[TowerTalk] Common-mode choke

Jim Thomson jim.thom at telus.net
Tue May 20 12:31:24 EDT 2014


Date: Tue, 20 May 2014 08:02:03 -0700
From: Jim Brown <jim at audiosystemsgroup.com>
To: towertalk at contesting.com
Subject: Re: [TowerTalk] Common-mode choke


On 5/20/2014 7:05 AM, Jim Thomson wrote:
> if any choke is high resistance, it will work..provide the Z is sky high.
> Power is still I squared x R.

Yes. I have shown in my tutorial why choking Z on the order of 5K ohms 
resistive is a suitable design goal for most installations, and W8JI has 
reminded us of some where that's not enough. The only string of beads 
choke material that can get anywhere close to 5K on HF is the #73 
material that W2DU chose, and you need several hundred of them to get 
there. You would need that higher value for the high power amps you like 
to use. The largest #73 material bead is just large enough to fit coax 
like RG303. There's a discussion of his choke in the two referenced pdfs.

73, Jim K9YC

##  are you sure 5k ohms is required ??   Steve is showing 1100 ohms resistive for the worse case
scenario   where the coax is a half wave long.   1100 ohms  resistive would result in –30 db shield current. 

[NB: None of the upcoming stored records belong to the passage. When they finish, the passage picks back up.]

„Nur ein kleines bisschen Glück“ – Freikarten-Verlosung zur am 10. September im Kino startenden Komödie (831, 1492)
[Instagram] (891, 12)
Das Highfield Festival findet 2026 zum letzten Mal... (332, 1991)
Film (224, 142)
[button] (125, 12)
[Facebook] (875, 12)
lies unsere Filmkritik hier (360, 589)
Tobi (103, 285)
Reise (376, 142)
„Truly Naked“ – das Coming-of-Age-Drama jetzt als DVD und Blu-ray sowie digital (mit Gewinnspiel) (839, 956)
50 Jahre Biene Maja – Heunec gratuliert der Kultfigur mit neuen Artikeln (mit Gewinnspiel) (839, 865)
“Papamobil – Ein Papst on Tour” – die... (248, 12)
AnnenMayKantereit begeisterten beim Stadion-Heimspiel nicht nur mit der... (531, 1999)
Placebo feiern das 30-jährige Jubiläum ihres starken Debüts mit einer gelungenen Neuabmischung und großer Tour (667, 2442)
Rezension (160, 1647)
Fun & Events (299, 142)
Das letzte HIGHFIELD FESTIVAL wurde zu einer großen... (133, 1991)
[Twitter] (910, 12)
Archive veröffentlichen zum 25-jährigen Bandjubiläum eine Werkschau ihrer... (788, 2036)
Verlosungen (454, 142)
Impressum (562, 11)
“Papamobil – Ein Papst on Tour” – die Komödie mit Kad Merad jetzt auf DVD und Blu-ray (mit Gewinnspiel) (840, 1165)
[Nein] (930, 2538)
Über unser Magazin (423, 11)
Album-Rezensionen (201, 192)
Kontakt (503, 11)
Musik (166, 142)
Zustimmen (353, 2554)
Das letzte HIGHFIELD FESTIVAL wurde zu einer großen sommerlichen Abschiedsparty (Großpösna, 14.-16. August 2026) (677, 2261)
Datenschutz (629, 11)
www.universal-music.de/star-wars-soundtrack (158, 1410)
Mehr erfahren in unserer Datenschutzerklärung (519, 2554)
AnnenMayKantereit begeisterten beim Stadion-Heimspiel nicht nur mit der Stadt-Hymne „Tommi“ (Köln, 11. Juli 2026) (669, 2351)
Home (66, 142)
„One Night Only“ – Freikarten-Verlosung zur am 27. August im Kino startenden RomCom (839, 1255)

##  W8JI designed all the dx engineering baluns..and they all use type 61....go figure.   

##  Im not seeing any drop in local noise when I added a choke balun, consisting of 393 coax wrapped 
around several 2.4 inch od  type 31 cores.   This type 31 balun is in series with my type 43 bead balun. 
Type 43 bead balun is at the feedpoint of the yagi....followed by the type 31 torroid choke balun. 
Im not seeing any improvement in FB  etc, with the addition of the 2nd balun. 

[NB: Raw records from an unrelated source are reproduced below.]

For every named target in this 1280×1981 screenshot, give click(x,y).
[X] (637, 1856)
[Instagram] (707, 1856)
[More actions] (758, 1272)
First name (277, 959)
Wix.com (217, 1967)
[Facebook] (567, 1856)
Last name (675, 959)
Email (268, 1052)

##  has anybody tried measuring the shield current using a clamp on RF ammeter ??    IMO...that
alone would be the real acid test.....  but where do you clamp on ?     All the braids of all my coax cables
get grounded at the top of the tower..via the remote switch box.  Any residual RF that gets past the baluns
is now travelling down the tower legs.  I suppose one could clamp on the coax... on the output side
of the remote switch box.    It could also be clamped on the coax on the back of the amp in the shack etc.

##  Then again, the braid is  grounded to the SPG, on the basement wall.   Some of your choke designs
are optimized  for the low bands, some the upper bands.   I was thinking of using 2-3 chokes...all stagger 
tuned... on  the coax... just b4 the coax gets to the SPG. 

##  how do we know when we have enough choking Z ??